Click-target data
::::

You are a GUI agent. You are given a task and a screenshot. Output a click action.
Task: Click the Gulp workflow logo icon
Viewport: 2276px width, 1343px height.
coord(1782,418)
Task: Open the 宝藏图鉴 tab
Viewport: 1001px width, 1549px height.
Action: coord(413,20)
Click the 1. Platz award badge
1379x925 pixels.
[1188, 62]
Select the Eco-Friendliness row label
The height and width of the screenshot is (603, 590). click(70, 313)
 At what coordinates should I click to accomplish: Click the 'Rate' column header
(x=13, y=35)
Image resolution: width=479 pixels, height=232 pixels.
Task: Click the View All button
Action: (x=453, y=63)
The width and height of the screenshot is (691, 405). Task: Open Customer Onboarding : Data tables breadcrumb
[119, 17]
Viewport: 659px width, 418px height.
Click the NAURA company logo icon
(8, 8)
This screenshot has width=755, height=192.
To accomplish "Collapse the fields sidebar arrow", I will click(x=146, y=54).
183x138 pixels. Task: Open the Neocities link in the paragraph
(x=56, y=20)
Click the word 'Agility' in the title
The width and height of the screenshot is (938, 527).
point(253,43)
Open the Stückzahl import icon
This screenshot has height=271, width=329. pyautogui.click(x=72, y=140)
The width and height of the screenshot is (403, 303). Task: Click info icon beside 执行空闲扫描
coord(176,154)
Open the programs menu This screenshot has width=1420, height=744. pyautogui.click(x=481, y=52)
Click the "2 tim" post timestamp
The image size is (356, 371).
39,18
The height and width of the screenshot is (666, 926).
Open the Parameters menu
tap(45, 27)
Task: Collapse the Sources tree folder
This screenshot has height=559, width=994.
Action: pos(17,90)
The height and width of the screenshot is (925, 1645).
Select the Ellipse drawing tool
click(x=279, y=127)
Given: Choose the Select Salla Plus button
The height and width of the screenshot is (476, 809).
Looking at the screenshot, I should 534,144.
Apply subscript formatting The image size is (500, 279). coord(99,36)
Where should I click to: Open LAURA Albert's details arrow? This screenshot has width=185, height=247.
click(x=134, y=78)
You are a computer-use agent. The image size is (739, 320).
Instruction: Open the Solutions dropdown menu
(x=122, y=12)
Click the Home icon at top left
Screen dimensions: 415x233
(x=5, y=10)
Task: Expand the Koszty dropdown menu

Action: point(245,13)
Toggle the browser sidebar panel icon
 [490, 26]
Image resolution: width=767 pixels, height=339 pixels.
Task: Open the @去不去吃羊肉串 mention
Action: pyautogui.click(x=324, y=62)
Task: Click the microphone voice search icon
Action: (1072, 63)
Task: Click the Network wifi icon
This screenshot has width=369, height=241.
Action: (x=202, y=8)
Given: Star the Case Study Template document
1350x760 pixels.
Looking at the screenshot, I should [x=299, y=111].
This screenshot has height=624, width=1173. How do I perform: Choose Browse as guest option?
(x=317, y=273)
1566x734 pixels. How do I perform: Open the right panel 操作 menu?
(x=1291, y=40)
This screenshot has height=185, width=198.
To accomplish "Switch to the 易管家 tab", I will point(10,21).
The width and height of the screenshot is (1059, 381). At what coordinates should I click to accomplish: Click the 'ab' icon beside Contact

::::

* [SET PROBLEM]
Retype the records without any change, starting at the line that contains "The height and width of the screenshot is (666, 926)." and stopping after the line that contains "(x=5, y=10)".

* [RESULT OF THIS TASK]
The height and width of the screenshot is (666, 926).
Open the Parameters menu
tap(45, 27)
Task: Collapse the Sources tree folder
This screenshot has height=559, width=994.
Action: pos(17,90)
The height and width of the screenshot is (925, 1645).
Select the Ellipse drawing tool
click(x=279, y=127)
Given: Choose the Select Salla Plus button
The height and width of the screenshot is (476, 809).
Looking at the screenshot, I should 534,144.
Apply subscript formatting The image size is (500, 279). coord(99,36)
Where should I click to: Open LAURA Albert's details arrow? This screenshot has width=185, height=247.
click(x=134, y=78)
You are a computer-use agent. The image size is (739, 320).
Instruction: Open the Solutions dropdown menu
(x=122, y=12)
Click the Home icon at top left
Screen dimensions: 415x233
(x=5, y=10)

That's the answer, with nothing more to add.